::: Text :::

I can’t believe I just spent $18 on packing tape. Ugh.
I just finished and turned in what may very well be the last academic paper I will ever have to write for school. Wheeeeeeeeeeeeeeeeeeeeeeeeeeeee.
STOP CALLING ME. ESPECIALLY AT 6:45AM. WRONG NUMBER.
Note to self: taking half of a no-doz is not very helpful when trying to finish your research paper – it will cause you to run around in circles and speak very quickly.
So my roommate, Mary, and I are having a photo scavenger hunt to help us determine who should get the bigger (and somewhat better) room in our apartment. We’ve already finished gathering photos, so now it’s time to turn to the rest of the internet to help with the voting.
Please, please, please visit our scavenger hunt blog and vote for your favorite photos! There are 31 pairs of photos, but only one chance to play a historical role in settling this epic photographic battle!
At approximately 11pm last night I discovered my first gray hair. After tearing it out of my head, I taped it to a piece of paper to punish and shame it. We’ll see if it grows back after that! Fie!

:::

Exercise prompt: Reproduce, without alteration, the portion of the blog posts between "I just finished" and "with the voting.", inclusive.

::: Given records :::

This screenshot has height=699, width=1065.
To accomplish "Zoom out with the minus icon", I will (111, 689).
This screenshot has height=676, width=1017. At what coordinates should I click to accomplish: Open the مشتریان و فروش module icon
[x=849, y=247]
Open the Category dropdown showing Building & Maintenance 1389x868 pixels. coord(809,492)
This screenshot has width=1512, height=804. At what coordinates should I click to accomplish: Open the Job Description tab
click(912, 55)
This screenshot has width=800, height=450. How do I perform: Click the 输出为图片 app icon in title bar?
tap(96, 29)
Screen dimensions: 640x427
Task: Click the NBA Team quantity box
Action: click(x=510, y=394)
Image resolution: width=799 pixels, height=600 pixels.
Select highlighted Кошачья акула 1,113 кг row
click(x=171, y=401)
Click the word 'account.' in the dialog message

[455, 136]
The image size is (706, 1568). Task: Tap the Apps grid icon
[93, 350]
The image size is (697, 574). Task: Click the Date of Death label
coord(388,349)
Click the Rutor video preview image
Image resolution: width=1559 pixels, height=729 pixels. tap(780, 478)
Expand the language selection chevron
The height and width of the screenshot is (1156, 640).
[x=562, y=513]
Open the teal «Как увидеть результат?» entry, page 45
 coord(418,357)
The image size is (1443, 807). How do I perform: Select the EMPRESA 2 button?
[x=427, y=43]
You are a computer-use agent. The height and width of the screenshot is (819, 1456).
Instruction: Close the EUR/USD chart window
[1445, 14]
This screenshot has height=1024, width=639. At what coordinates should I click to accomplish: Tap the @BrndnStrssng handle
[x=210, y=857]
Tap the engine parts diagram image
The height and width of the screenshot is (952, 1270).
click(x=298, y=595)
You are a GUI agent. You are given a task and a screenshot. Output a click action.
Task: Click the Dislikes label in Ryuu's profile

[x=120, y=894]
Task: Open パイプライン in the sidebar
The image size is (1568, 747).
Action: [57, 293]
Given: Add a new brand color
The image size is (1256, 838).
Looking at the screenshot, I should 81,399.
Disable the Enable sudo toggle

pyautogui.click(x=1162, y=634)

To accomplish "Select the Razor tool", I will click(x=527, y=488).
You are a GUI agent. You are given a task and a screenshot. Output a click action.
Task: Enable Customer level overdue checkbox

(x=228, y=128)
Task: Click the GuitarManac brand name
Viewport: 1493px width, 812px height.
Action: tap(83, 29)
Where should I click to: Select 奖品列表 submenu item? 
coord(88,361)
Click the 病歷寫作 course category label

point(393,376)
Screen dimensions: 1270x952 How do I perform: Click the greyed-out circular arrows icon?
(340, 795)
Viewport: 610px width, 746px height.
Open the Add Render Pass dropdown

:::

Expected answer:
I just finished and turned in what may very well be the last academic paper I will ever have to write for school. Wheeeeeeeeeeeeeeeeeeeeeeeeeeeee.
STOP CALLING ME. ESPECIALLY AT 6:45AM. WRONG NUMBER.
Note to self: taking half of a no-doz is not very helpful when trying to finish your research paper – it will cause you to run around in circles and speak very quickly.
So my roommate, Mary, and I are having a photo scavenger hunt to help us determine who should get the bigger (and somewhat better) room in our apartment. We’ve already finished gathering photos, so now it’s time to turn to the rest of the internet to help with the voting.